Evelyn Wheeler Cramer. The name now adorns a bench outside the Miller Place Academy Free Library in recognition of a woman who passed away in 2017 at the age of 93, who had long shown care for one of the few lingering historical institutions of the North Shore and Miller Place. It’s also significant, not just because of her passing, but because she had been a part of the two-story, white facade structure for close to a century.

Thomas Cramer, 66, Evelyn’s son, said that after his mother died they asked people to send e digital.donations to the library in lieu of flowers. He also inherited stock in the corporate nonprofit that runs it. Using donations, he bought the bench he said cost about $1,000 and laid bricks, which he had leftover at his own house, as a platform for the bench. 

“My mother went to school there when the school district rented it for a while,” Cramer said. “I have quite a history with it, but it’s pretty much the way it’s always been.”

The location is considered a free library, meaning membership does not depend on people paying municipal library taxes. In fact, the location and the people who run both the library and maintain the building reveal a much stronger sense of old-time spirit. There are no computers inside, and instead volunteer librarians run everything off the Dewey Decimal System along with a card catalogue. The inside smells of old wood and dusty tomes. The place is even heated during the cold months the old-fashioned way, with a large black iron stove in the center of the space. It is the only source of heat for the entire building.

It occupies a unique space in Miller Place history. Built in 1834, the building provided secondary education that was not yet provided by New York State. Funds were raised by subscription, and students came from all over Long Island. Both boys and girls participated.

Once New York began providing secondary education, the student numbers declined and the academy was closed in 1868. While in 1894 the academy was used as a public school because the original one-room schoolhouse was in disrepair, it would later be used as a Sunday school for the Mount Sinai Congregational Church, a polling location and a forum for people to speak on various topics. Several notable people spoke there, including Martha Wentworth Suffern, the city vice chair to the suffrage party, who spoke to 80 people on women’s suffrage before they got the right to vote in 1920.

In 1934, members of the academy held their centennial celebration, where two notable old families of the North Shore were present in Corinne M. (Davis) Tooker of Port Jefferson and Elihu S. Miller of Wading River.

The Miller Place Academy is still operated by the descendants of those venerable families who bought shares to construct the building in 1834. The free library currently occupies it as a separate entity and though it’s open on weekends and hosts school trips and children reading times, there are concerns of a decline in the number of patrons.

But for Cramer, and for the many trustees who run both the nonprofit that oversees the building and the library itself, modern challenges and a declining number of patrons and the constant need for volunteers means the stewards now have to think about the future in ways they may not have before.
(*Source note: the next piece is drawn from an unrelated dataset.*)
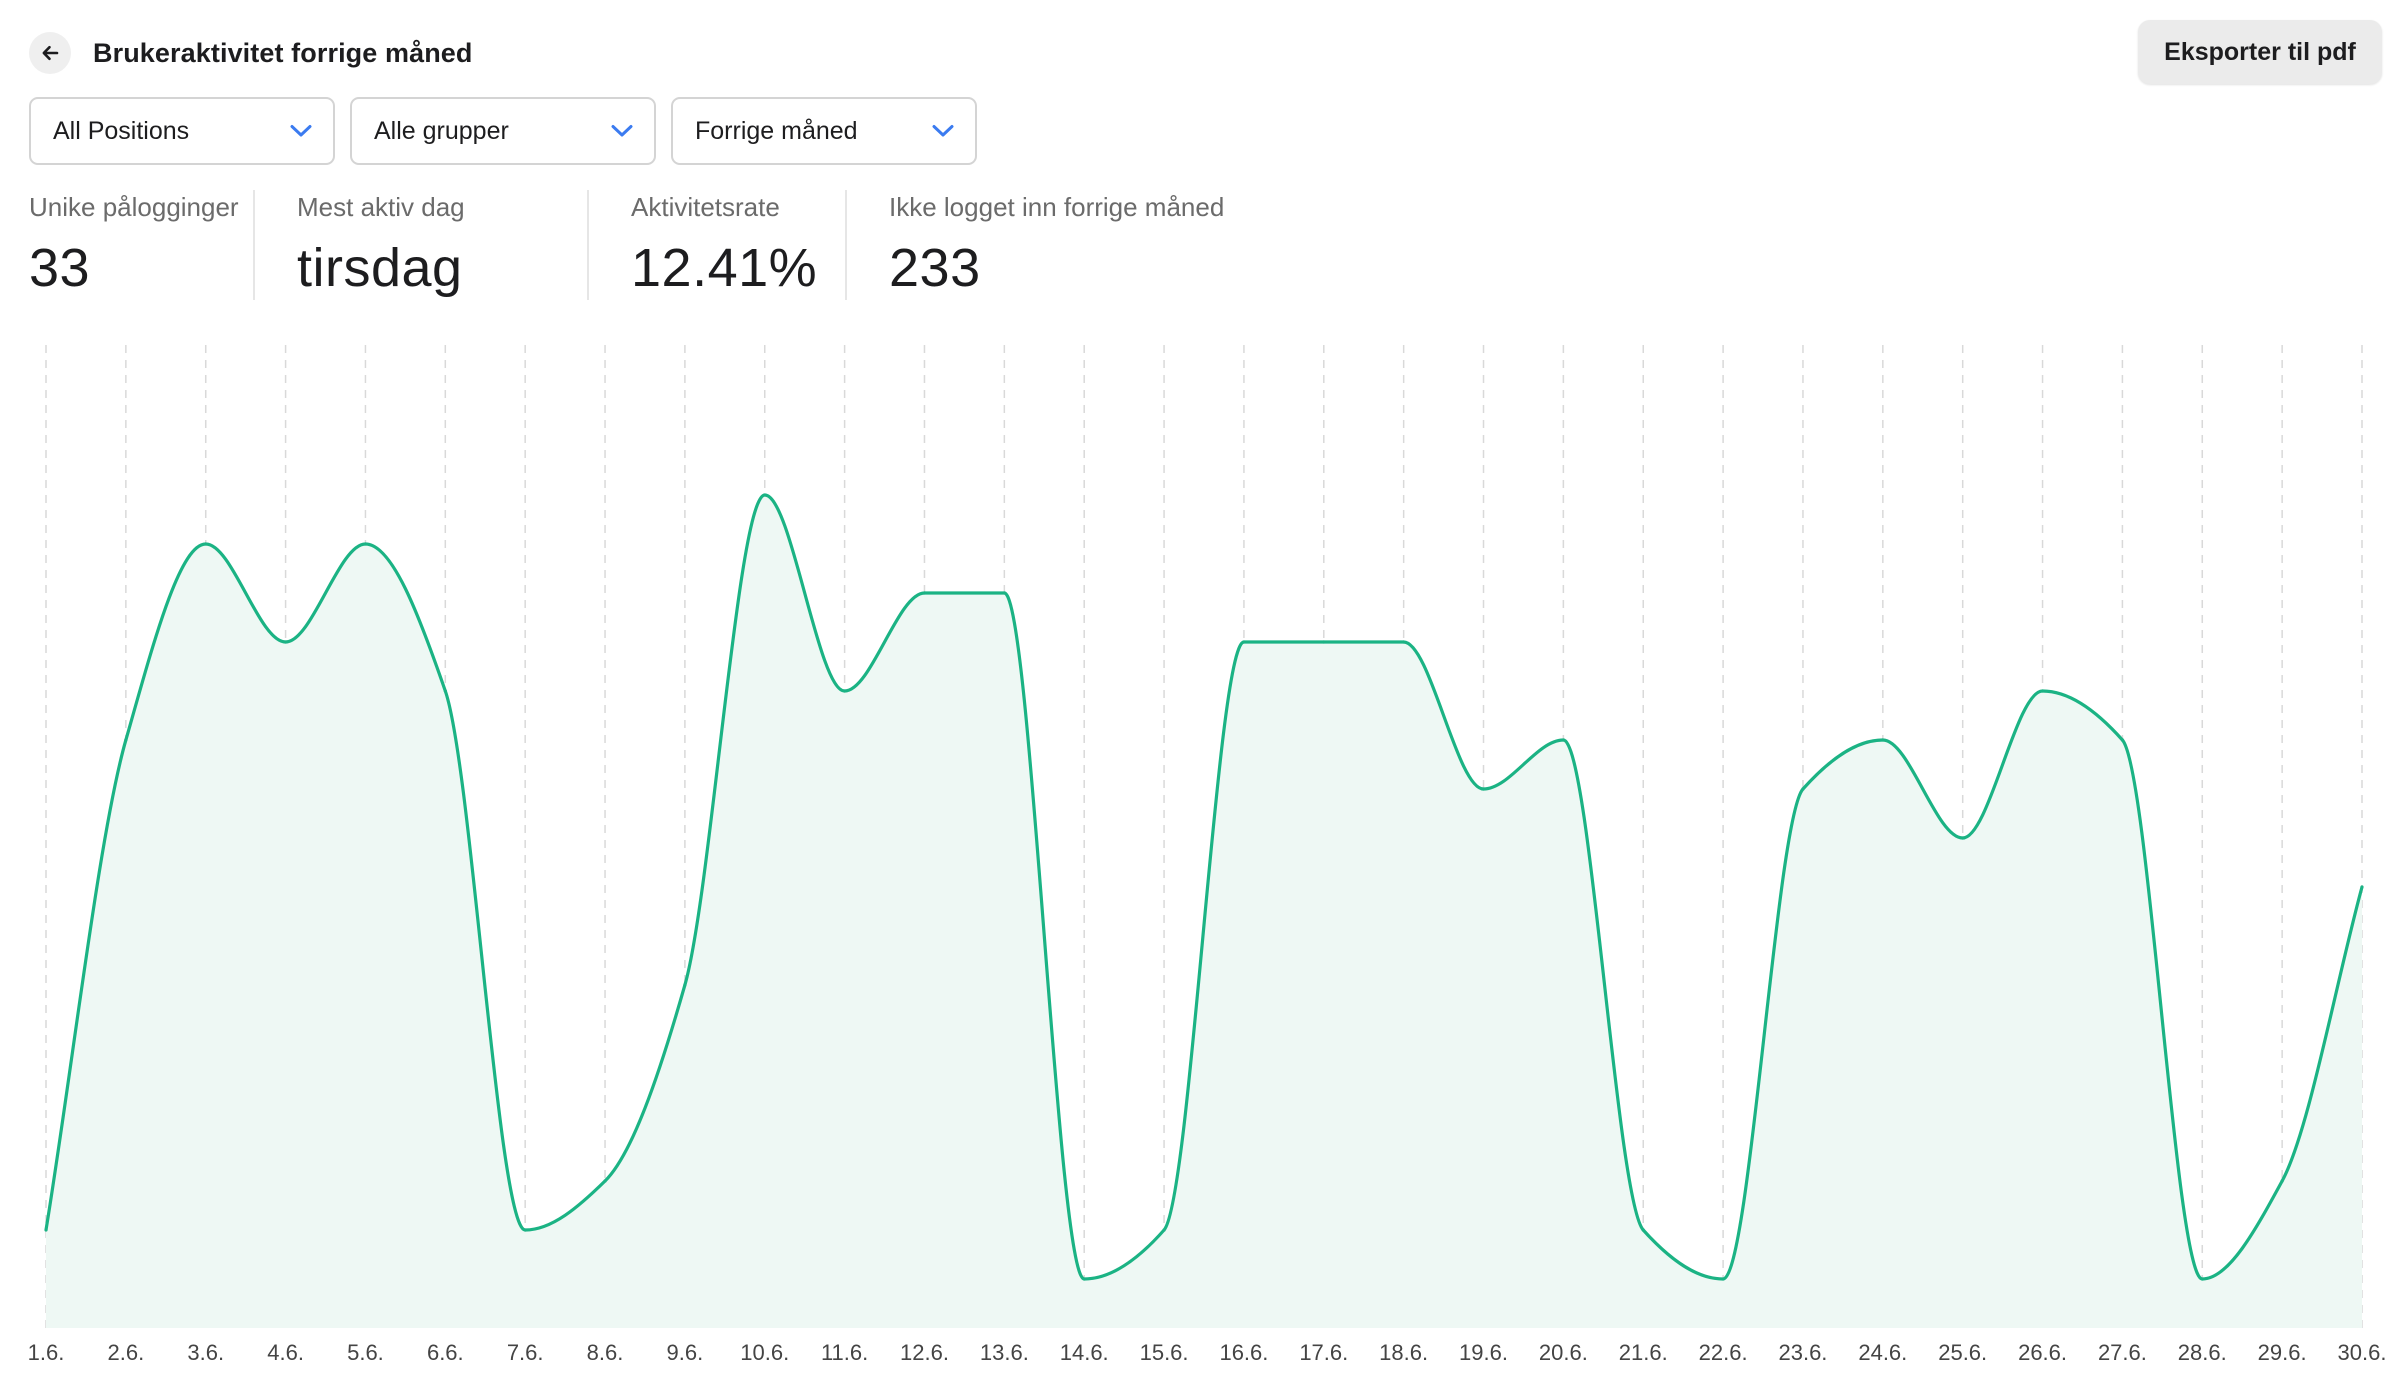  What do you see at coordinates (526, 1352) in the screenshot?
I see `x-tick-label: 7.6.` at bounding box center [526, 1352].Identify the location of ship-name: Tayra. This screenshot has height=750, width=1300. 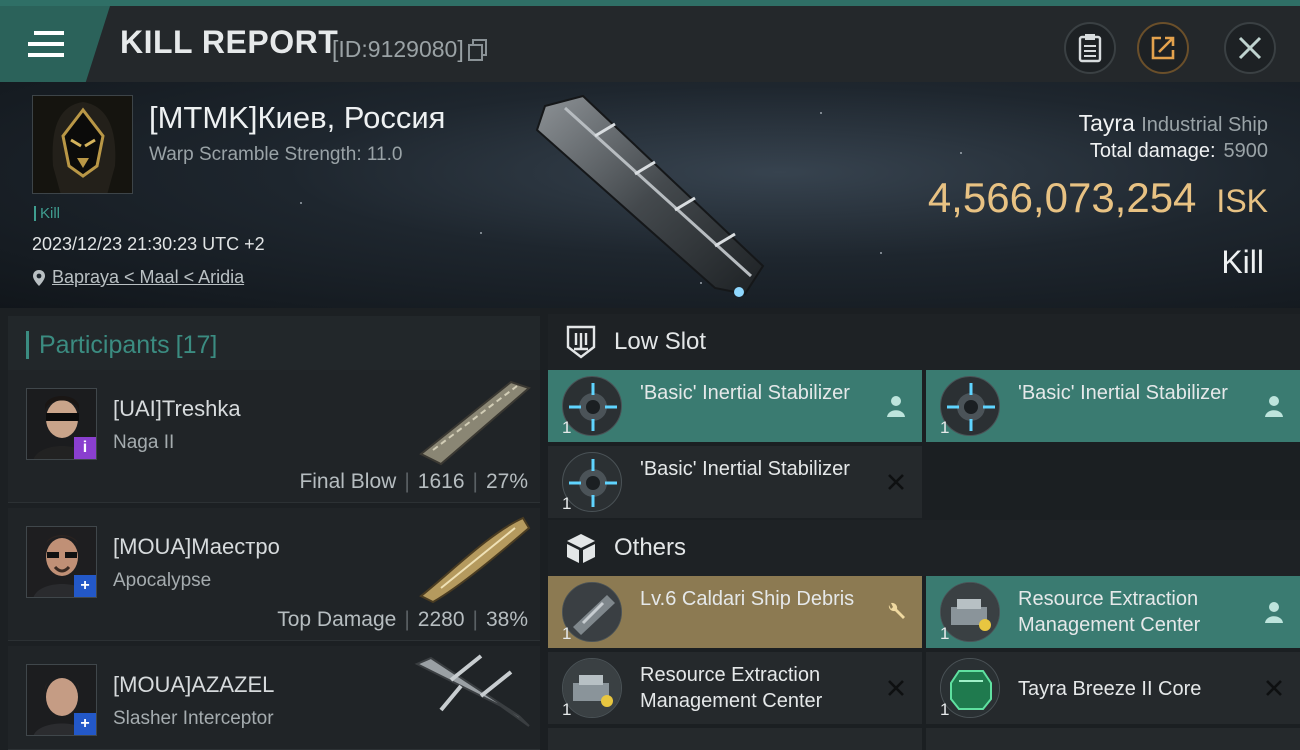
(1107, 123).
Richard Gass, the president of the board of trustees for the academy and a member on the free library board, has been involved for over 30 years, longer if you consider him helping his parents when they were both actively involved. 

The free library was opened in 1938. Since then, it has been in continuous operation, and last year almost 4,000 books were circulated, according to the library. Volunteers do everything from preparing books to chopping wood for the iron stove. Books are replenished by subscriptions to book clubs and donation gifts from other libraries; but volunteers are all retired, and the academy board president said it has been hard to attract younger volunteers.

Gass’ mother and father Margaret and Richard Gass, had long been stewards of the place as well. They helped establish community events such as an art and craft show that lasted for nearly 20 years up until the early 1990s. Such an event occupied not just the academy’s front lawn but also neighboring lawns as well. Once Gass’ father grew too old to handle that event, it stopped, and other than biannual book sales, the lack of community participation has helped the library inch toward obscurity.  

But for the families that still live in the community and love the academy building, that simply cannot happen, if not for the sake of the community’s heritage but for the community at large. 

Cramer, who when he was 16 helped do an Eagle Scout project to beautify the front of the building with two large trees, now cut down, said there’s something special about the place.

“As kids, we always went up there to the library,” Cramer said. “It’s not quite Comsewogue or Port Jeff library. It’s just books, maybe not the newest books, but books. It’s unique.”

Gass said there are certainly issues with trying to modernize. While Cramer said he plans to create a website for the location, there comes a point when modernization eclipses the historical nature of a place. Should they look to install a new heating system or keep with the old? Should they find more uses for the building other than the library, or would that hurt its historical pedigree? Those are questions the academy trustees continue to ask.

“Some people love the idea of sitting in a chair, enjoying the smell of wood smoke and old books,” Gass said. “Other people complain about all those same elements. You have to really love it, but if you don’t it’s not the place for you.”